▸ Direction: Extend the passage about Taizhou in Zhejiang Province with a few more sentences, picking up right after its final sentence.
----- Excerpt
The prefecture-level city of Taizhou, Zhejiang Province, lies on the coast, roughly midway between Ningbo and Wenzhou, though slightly closer to the latter city. In fact, Taizhou lies roughly in the center of Zhejiang Province's southwest-northeast oriented axis. A prefecture-level city comprises of course much more than just the city proper, it also comprises a smaller-to-larger "upland" area. In the case of the prefecture-level city of Taizhou, it stretches to the border with Wenzhou to the south, to the border with Lishui to the southwest, to the border with Jinhua to the west, to the border with Ningbo to the north, to the border with Shaoxing to the northeast, and, since it is a coastal city, it faces the East China Sea to – the east, of course!
The prefecture-level city of Taizhou – i.e., greater Taizhou – enjoys a long if sparsely-documented history, and a human prehistory that dates back some 5000 years to near the end of the Neolithic Age (BCE 10,000-8000 in China), when a local Liangzhu Culture (BCE 5300-4200), the Xiatang Culture, situated near the present-day city of Xianju, about 95 kilometers west-northwest of present-day Taizhou, occupied this part of present-day Zhejiang Province (Xianju belongs to the present-day prefecture-level city of Taizhou).
Greater Taizhou is also home to a dinosaur find, a creature whose Latin designation is Chilantaisaurus zheziangensis, aka the Jiangnan ("South of the Yangtze River") Winged Dinosaur, though paleontologists place this infraorder, Carnosauria, closer to the genus Allosaurus ("Different (as in "odd-ball") lizard") than to modern birds, the latter of which belong to the clade (a kind of suborder) Coelurosauria. But both orders are indeed closely linked, for they share the same higher-order hierarchy (from high to low), namely, Class: Reptilia; Superorder: Dinosauria; Order: Saurischia; Suborder: Theropoda. The most famous/ infamous Theropoda is of course the Tyrannosaurus rex, or T.rex, for short.
----------
----- Entries provided
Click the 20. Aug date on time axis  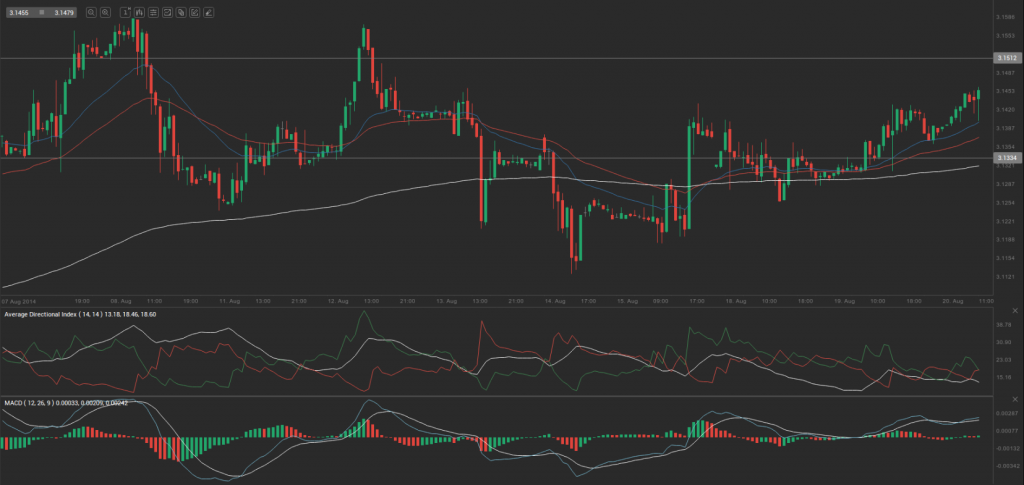951,300
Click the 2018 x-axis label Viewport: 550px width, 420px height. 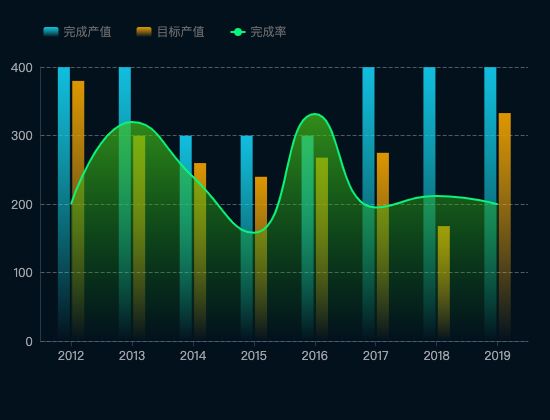(x=436, y=356)
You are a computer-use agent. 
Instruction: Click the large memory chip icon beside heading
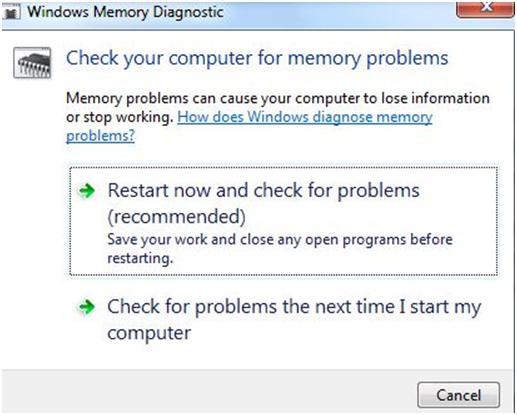coord(32,63)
----------
▸ Result of this task:
A Brief History
The present-day city of Taizhou was first established as Huipu Village by China's first emperor, Emperor Qin of the short-lived Qin (BCE 221-207) Dynasty, shortly after Qin Shi Huang cum Emperor Qin, whose Qin Dynasty reign (BCE 221-210) was preceded by his Qin State reign (BCE 9th Century-221), unified China, having defeated the last opposing Warring States (BCE 475-221) Period state, Qi State (BCE 1046-221). The Warring States Period was the second half, as it were, of the Eastern Zhou (BCE 770-221) Dynasty, the "first half" being the Spring and Autumn (BCE 770-476) Period. In BCE 85, during the Han (BCE 206 – CE 220) Dynasty, Huipu Village became Huipu County, and in CE 257, during the Three Kingdoms (CE 220-280) Period, Huipu County became Linhai Prefecture.
Taizhou first began to be significantly populated, creating what one might rightly call a (Han Chinese dominated) Taizhou culture, toward the end of the Western Jin (CE 265-316) Dynasty and the beginning of the Eastern Jin (CE 317-420) Dynasty, when massive numbers of Han Chinese people began to flee southward into the region south of the then "cradle" area of China, or into the lands south of the Yangtze River that were occupied by the indigenous Bai Yue ("Hundred" Yue) people.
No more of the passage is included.